Satellite images released indicate that work at Gaza pier in
the Mediterranean Sea is going on at an accelerated speed by the US military, but
US motives are also being questioned.
Reportedly,
the Pentagon has confirmed media reports that the pier that is being built by
the US military near Gaza will cost at least $320 million, which is double the
original estimate announced for the project.
“The cost has not just risen. It has exploded,” Senator
Roger Wicker told Reuters.
“This dangerous effort with marginal benefit will now cost
the American taxpayers at least US$320 million to operate the pier for only 90
days,” the Republican lawmaker added.
Around
1,000 US military personnel have been deployed to Gaza’s waters, including from
the army and navy, who are working in close coordination with the Israeli army
and navy to build the pier that the Pentagon says will be operational in May.
The huge investment has raised question marks on how this
costly project will help the man-made starvation across the Gaza Strip.
Once the aid reaches Gaza, it will undergo another land
inspection by the Israeli military, despite being inspected in Cyprus before it
reaches the people of Gaza.
Who
will distribute this aid inside Gaza? Who will send it to the north where food
and water are needed the most? These are among the many key questions that the
White House has declined to provide any answers to.
More importantly, more than 90 aid trucks are being
inspected but blocked from entering Gaza. A leaked internal US State Department
memo has admitted that Israel rejects aid trucks from entering the enclave in
violation of international humanitarian law.
Essentially, the Israeli occupation forces, which have
killed a record number of aid workers numerous times, will be in charge of
handling the aid via this questionable project.
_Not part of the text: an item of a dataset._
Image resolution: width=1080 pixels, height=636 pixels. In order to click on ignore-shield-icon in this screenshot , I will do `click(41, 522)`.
The United Nations has been calling on the Israeli
occupation regime to allow a significant increase in the number of humanitarian
trucks to enter the enclave to avoid famine.
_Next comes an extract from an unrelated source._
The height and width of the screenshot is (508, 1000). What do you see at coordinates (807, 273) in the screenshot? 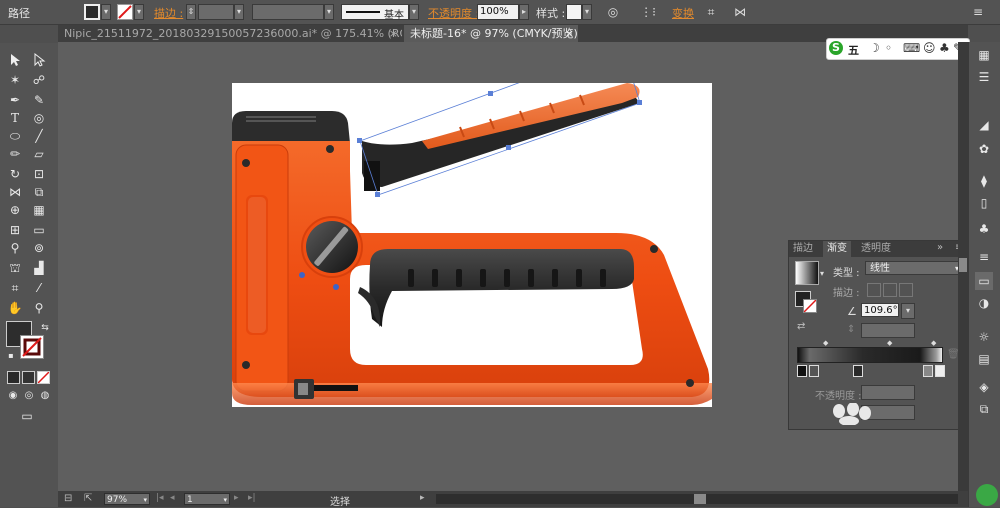
I see `gradient-thumbnail` at bounding box center [807, 273].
500 trucks entered the Strip on a daily basis before the
war. UN officials say the daily figures needed now vastly exceed pre-war
levels.
Last week, the UN pointed out that the average number of
trucks entering Gaza every day during April was 200, which is far below the
required level.
Critics
of the US project say it is difficult to see how 90 extra trucks, should they
reach the Palestinians, will alleviate the humanitarian crisis given the time,
costs and the number of service members involved in the US port being built off
the Gaza coast.
“How much will taxpayers be on the hook once – or if – the
pier is finally constructed?” Wicker noted.
The administration of US President Joe Biden, which
announced the project in early March, has been accused of allowing excessive
food shortage in Gaza under its watch by refusing to pressure the Israeli
occupation regime to stop preventing food and water from entering the enclave.
There
are serious questions over the real motives of the US for establishing the
pier. It has been criticized by aid agencies as glossing over the humanitarian
crisis facing the Palestinians.
There
are suspicions that the US wants to maintain the port and turn it into a
military base or use the floating pier to transfer portions of the Gaza
population elsewhere in what is legally defined as ethnic cleansing.
In a statement, the Israeli military said it is involved in
the port’s construction with logistical support as well as an Israeli military
brigade, which includes thousands of soldiers, along with the Israeli navy and
air force.
The
only party that is not involved in the project is the Palestinians, who have
once again been sidelined. Hamas has warned it would target foreign forces,
uninvited, on Palestinian land or water.
“We
categorically reject any non-Palestinian presence in Gaza, whether at sea or on
land, and we will deal with any military force present in these places, Israeli
or otherwise … as an occupying power,” Khalil al-Hayya, a top Hamas political
official, told the Associated Press last week.
He added Israeli forces “have not destroyed more than 20% of
(Hamas’) capabilities, neither human nor in the field.”